### TASKS AND EXERCISES
(A) Edit the records from the line containing "Locate an element" through the end of the records, replacing "element" with "item" and leaving everything else unchanged.
(B) Continue the account of trying out Nintendo 3DS games from where it stops.

### TEXT SEGMENT
^^^^^^^^^^^^^^^^
The first game I played was LEGO Star Wars, which perfectly illustrated the advantages of 3D gaming. You see, whereas the two-dimensional platformer is a near-perfect form, three-dimesional platformers (not two-dimensional platformers rendered in 3D, obviously) can be frustrating because it can be difficult to judge the angle, direction and power needed to make jumps either towards or away from the camera.
Being able to view the environment in 3D means you can easily judge the distance and angle of objects that you need to get to, greatly reducing the amount of times you die needlessly by jumping too far, or not far enough.
That, and the whole game just looks incredible.
Next up, Resident Evil: Mercenaries. I’m less impressed by this. As a third person shooter, Resident Evil doesn’t suffer the same annoying depth issues as the original LEGO Star Wars, so although the game looks great in 3D, the gameplay is nothing to write home about.
The same goes for Rabbids Travel in Time, a nice side-scrolling platformer that is not functionally improved by being rendered in 3D.
Interestingly, perhaps the most visually impressive game on show is the oxymoronic Street Fighter IV: 3D Edition, a 3D version of a game whose entire raison d’être is its two-dimensionality. It’s basically just Street Fighter IV, except every battle is preceded by the option to turn on “dynamic mode” whereby the camera is placed behind the right shoulder of the player’s character. This doesn’t change the gameplay at all, but it makes the 3D effect even more spectacular.
Still, although the visuals of these games are enhanced (making them slightly easier, in the case of Lego Star Wars), not one has gameplay that is dependent on 3D functionality. Impressive though the 3D effect is, the games in this room have yet to convince me that autostereoscopic technology will revolutionise gaming, handheld or otherwise.
Then I potter into the next room, and I begin to see what all the fuss is about.
You’ve heard of augmented reality, right?
Included with most new versions of the console will be a set of six “Arcards”, printed with images that function like barcodes. Place a card on a flat surface, and the 3DS can pinpoint its position using its two cameras. Keep watching the screen, and you’ll suddenly see all manner of objects spring out of the table right in front of you.
The Arcard I played with caused various targets to spring up, and I had to shoot them down. When a target was facing away from me, I simply had to move the DS around the table to face it before shooting it down. Eventually, a dragon emerged from a hole right next to my pen, and I had to blast away at its armour before it collapsed.
^^^^^^^^^^^^^^^^
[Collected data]
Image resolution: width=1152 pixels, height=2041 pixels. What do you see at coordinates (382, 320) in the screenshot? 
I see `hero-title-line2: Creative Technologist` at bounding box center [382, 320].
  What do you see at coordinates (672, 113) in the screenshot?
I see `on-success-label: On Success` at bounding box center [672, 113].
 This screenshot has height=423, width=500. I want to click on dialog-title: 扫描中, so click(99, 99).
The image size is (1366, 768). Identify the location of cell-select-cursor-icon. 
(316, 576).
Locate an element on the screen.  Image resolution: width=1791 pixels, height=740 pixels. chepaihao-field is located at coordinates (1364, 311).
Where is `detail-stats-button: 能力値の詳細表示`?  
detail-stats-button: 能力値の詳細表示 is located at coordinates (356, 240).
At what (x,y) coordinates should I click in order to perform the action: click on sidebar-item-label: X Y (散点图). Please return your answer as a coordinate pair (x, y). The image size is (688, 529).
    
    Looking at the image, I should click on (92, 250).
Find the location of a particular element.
^^^^^^^^^^^^^^^^
### EXERCISE RESULTS
(A)
Locate an item on the screen.  Image resolution: width=1791 pixels, height=740 pixels. chepaihao-field is located at coordinates (1364, 311).
Where is `detail-stats-button: 能力値の詳細表示`?  
detail-stats-button: 能力値の詳細表示 is located at coordinates (356, 240).
At what (x,y) coordinates should I click in order to perform the action: click on sidebar-item-label: X Y (散点图). Please return your answer as a coordinate pair (x, y). The image size is (688, 529).
    
    Looking at the image, I should click on (92, 250).
Find the location of a particular item.

(B)
Augmented Reality is an absolutely stunning effect. Although the inital six Arcards are only minigames, the potential for this technology is hugely exciting. One of the women showing me the game told me that a separate Arcard release was planned for later in the year, with many more cards and minigames.
No less impressive was Face Raiders, a game where your own face is morphed into an bulbous monster which you have to destroy. This is made all the more amusing by the fact that the game uses your real-life location as a backdrop. Like Arcards, Face Raiders requires players to move the console around to “see” enemies that might be lurking behind them.
Face Raiders reminded me very much of the GameBoy Camera, which allowed you to populate minigames with images of themselves. Aside from being in colour and 3D, Face Raiders also builds on its predecessor by determining your gender from the first snap.
I suppose I only have my inept camera skills to blame, but I couldn’t help but be a little upset when the 3DS analysed the picture I took of myself and proudly bleeped “Baby Boy!”. Thankfully, one of the Nintendo ladies was on hand to align my face properly and give the console a chance to redeem itself.
Twenty hilarious minutes later, and my time with the 3DS was up. It’s perhaps unsurprising that Nintendo’s own titles are more exciting prospects than those by third-party developers (as is the case with the Wii), but the potential for third parties to take on the premise of augmented reality is huge. How long before we are guiding the Rabbids along our kitchen tables?
As I made my way out of the building through a door held open by a pair of black-clad Nintendo-vixens, I was stopped by a cameraman and asked for a soundbyte.
“If you could describe how the Nintendo 3DS makes you feel in one word, what would that word be?”
I paused, blocking Jonathan Ross’ face from my mind.
“Optimistic”, I say. “Optimistic for the future of gaming”.